Reproduce the rows verbatim, covering the stretch from the line that contains "The width and height of the screenshot is (1402, 1096)." through the end of the rows.

------ Stored rows

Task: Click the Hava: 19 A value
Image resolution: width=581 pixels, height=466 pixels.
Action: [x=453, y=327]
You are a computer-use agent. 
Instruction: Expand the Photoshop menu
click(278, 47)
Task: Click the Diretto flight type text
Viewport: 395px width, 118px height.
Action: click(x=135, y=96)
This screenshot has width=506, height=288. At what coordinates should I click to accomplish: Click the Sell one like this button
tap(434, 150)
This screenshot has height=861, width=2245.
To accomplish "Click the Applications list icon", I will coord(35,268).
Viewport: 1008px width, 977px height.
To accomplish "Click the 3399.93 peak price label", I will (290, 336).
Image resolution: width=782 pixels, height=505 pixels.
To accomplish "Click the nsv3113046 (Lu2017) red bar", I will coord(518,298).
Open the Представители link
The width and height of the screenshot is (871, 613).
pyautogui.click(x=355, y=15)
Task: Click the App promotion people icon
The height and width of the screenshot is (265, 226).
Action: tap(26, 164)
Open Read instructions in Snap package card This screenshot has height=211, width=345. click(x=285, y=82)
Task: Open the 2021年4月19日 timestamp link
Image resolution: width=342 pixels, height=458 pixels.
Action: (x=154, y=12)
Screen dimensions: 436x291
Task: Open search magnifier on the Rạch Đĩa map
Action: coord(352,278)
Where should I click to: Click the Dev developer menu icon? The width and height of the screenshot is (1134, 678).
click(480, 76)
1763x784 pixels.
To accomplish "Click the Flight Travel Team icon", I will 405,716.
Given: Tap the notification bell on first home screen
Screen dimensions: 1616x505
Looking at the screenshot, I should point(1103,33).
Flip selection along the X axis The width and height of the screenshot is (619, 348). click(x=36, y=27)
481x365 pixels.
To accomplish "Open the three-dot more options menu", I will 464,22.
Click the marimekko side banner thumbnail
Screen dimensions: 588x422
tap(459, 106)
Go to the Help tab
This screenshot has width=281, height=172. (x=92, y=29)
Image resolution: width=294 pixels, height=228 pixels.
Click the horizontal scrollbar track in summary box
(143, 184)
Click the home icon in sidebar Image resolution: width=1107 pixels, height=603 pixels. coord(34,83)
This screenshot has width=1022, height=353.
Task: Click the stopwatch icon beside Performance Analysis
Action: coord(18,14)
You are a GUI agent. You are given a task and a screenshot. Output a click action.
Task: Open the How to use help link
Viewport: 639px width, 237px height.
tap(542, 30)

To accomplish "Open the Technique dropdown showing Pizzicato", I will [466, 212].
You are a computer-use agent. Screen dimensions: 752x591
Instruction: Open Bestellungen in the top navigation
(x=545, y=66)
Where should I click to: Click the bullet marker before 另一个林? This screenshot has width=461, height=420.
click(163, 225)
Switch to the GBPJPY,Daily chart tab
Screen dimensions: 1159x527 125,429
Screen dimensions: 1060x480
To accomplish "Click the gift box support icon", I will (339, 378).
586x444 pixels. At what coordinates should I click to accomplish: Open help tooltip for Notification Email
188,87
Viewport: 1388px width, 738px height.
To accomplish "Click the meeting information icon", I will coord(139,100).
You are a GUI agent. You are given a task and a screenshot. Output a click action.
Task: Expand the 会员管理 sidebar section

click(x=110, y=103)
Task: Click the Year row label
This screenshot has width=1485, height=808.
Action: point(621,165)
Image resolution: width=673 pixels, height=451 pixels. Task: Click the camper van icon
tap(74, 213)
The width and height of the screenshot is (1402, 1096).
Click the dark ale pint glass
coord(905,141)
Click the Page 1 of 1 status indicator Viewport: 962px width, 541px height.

------------

Solved problem -
The width and height of the screenshot is (1402, 1096).
Click the dark ale pint glass
coord(905,141)
Click the Page 1 of 1 status indicator Viewport: 962px width, 541px height.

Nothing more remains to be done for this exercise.